Mr Harrington said: "The killing was neither deliberate nor malicious. But a young man died as the result of the cavalier disregard of the fundamental rules of gun safety by Ben Wilson and Ben Fitzsimons. The muzzle shouldn’t have been pointing at the teenager, and there had been drinking by Fitzsimons and a gun which could be a “lethal mix.”

The prosecution claimed “gross negligence”.

The QC said Wilson had pleaded guilty to unlawfully having a loaded shotgun in a public place.

Mr Harrington said Ben Fitzsimons, Wilson, Harry Butler and Peter Colwell were all gamekeepers on the large Boduan Estate near Pwllheli. Wilson lived at the time close to his employer who had a state-of-the-art gun store.

The prosecutor said it would have been simple for Wilson to store the gun there

Ben Fitzsimons, aged 23, of Nanhoron, Pwllheli, and Wilson, 29, now of Ely, Cambridge, deny manslaughter.

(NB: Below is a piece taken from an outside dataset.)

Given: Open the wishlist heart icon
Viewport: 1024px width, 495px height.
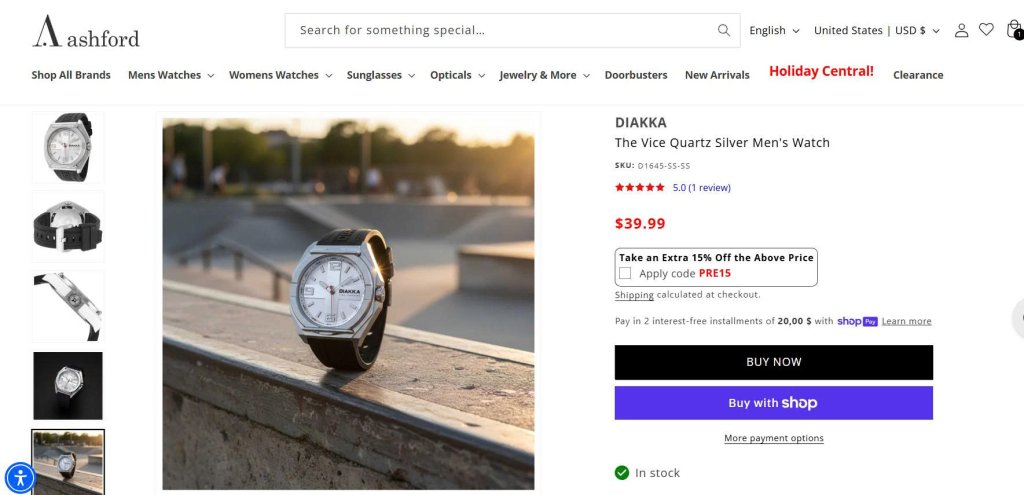Looking at the screenshot, I should tap(986, 30).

Fitzsimons and his brother Michael Fitzsimons, 25, also of Nanhoron, and Butler, 23, of Llaniestyn, Pwllheli, deny unlawfully having a loaded shotgun in a public place.

CCTV footage showed a flash as the gun went off. Mr Harrington said the weapon had a safety catch which, when operational, stopped it being fired and pressure had to be applied on the trigger, too.

The trial continues before Mr Justice Picken who said the case was likely to go into a third week.